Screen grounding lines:
-- Begin --

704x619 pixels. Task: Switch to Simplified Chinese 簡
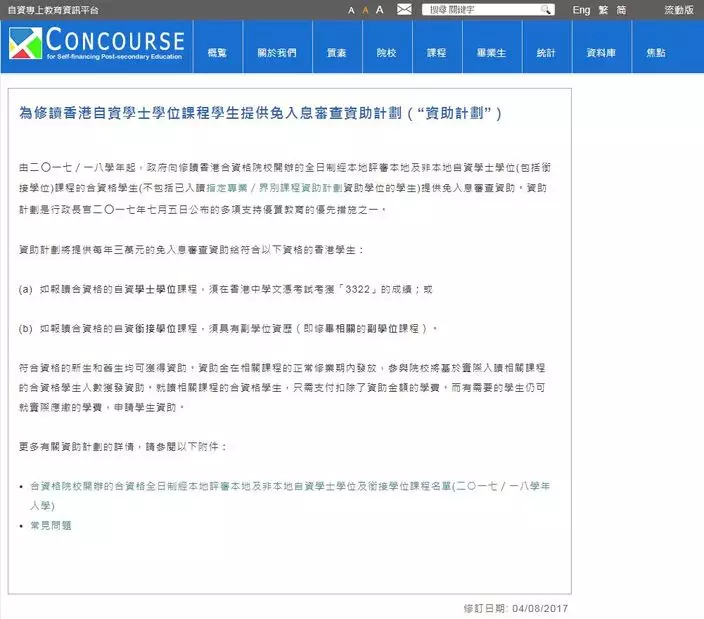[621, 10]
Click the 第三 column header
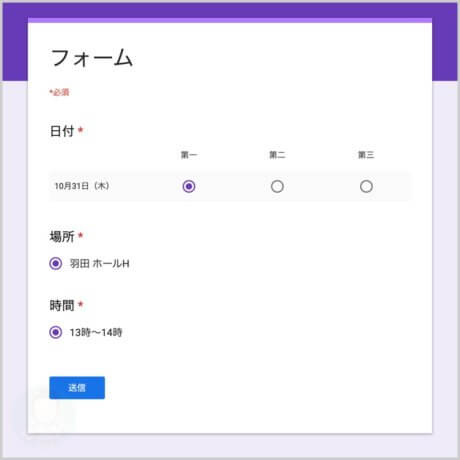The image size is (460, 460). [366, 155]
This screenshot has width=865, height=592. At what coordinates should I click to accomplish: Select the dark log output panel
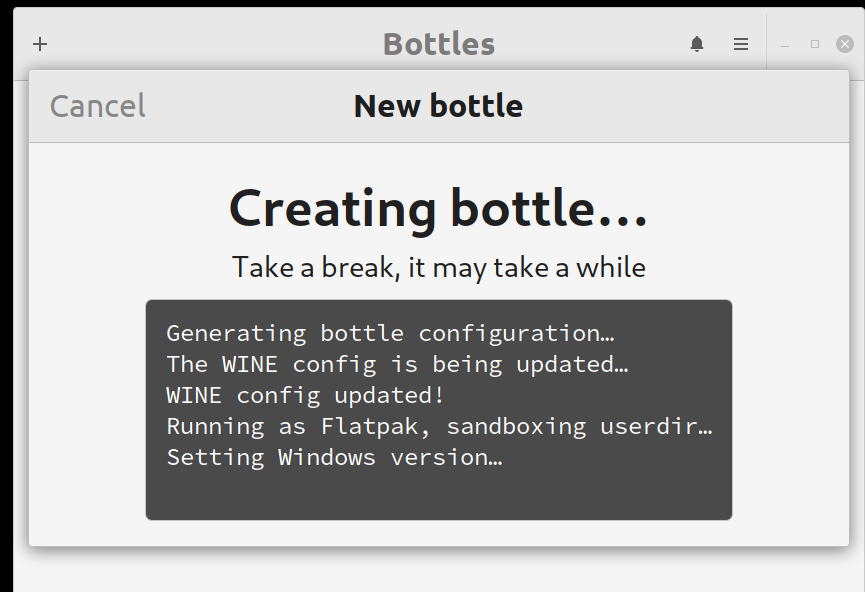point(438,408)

-- End --

What you should do:
Could you quote all the lines above word for word, leaving out the pictures?

Answer to this task:
704x619 pixels. Task: Switch to Simplified Chinese 簡
[621, 10]
Click the 第三 column header
The image size is (460, 460). [366, 155]
This screenshot has width=865, height=592. At what coordinates should I click to accomplish: Select the dark log output panel
point(438,408)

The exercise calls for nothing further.